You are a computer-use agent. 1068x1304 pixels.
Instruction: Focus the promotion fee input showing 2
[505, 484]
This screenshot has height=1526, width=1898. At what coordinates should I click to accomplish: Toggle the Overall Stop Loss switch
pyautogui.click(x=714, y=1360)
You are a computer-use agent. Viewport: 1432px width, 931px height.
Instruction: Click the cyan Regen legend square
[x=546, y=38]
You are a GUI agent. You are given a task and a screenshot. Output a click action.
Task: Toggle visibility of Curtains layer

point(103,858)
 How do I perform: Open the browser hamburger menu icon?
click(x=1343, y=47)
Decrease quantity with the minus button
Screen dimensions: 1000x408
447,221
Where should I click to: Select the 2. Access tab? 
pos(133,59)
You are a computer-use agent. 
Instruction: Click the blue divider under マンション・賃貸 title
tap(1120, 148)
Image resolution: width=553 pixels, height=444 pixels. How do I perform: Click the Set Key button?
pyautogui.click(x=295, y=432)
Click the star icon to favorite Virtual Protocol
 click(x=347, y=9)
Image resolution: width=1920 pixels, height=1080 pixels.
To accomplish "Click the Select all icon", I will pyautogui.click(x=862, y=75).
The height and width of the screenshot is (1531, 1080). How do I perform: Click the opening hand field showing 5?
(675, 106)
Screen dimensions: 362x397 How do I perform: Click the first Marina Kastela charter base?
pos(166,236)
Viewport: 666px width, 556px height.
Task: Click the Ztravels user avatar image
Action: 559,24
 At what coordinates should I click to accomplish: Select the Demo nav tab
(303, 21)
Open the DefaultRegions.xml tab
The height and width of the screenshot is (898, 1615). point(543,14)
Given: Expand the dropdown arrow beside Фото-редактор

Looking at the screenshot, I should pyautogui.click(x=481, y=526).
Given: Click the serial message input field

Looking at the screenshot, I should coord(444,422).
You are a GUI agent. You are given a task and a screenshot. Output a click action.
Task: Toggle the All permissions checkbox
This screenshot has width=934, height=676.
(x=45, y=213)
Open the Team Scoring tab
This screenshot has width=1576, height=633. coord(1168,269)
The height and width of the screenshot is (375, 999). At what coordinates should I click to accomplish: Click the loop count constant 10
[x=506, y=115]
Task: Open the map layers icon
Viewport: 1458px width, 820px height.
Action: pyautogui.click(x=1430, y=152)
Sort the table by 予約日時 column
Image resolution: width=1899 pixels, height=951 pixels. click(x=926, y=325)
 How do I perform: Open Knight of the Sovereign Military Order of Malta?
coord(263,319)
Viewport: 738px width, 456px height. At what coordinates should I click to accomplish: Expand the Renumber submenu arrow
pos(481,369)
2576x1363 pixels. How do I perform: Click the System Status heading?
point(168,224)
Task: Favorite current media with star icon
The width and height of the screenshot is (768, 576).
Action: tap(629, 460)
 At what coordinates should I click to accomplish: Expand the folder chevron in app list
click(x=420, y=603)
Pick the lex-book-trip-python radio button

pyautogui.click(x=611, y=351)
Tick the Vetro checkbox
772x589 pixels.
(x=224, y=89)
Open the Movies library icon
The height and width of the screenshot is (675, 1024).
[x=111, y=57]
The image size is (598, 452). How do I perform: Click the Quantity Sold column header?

----

● What you should do:
Give the entries as a numbered list, leaving out blank lines, starting at the line that contains "Task: Favorite current media with star icon" and ending at the end of the entries.

● Result of the task:
1. Task: Favorite current media with star icon
2. The width and height of the screenshot is (768, 576).
3. Action: tap(629, 460)
4.  At what coordinates should I click to accomplish: Expand the folder chevron in app list
5. click(x=420, y=603)
6. Pick the lex-book-trip-python radio button
7. pyautogui.click(x=611, y=351)
8. Tick the Vetro checkbox
9. 772x589 pixels.
10. (x=224, y=89)
11. Open the Movies library icon
12. The height and width of the screenshot is (675, 1024).
13. [x=111, y=57]
14. The image size is (598, 452). How do I perform: Click the Quantity Sold column header?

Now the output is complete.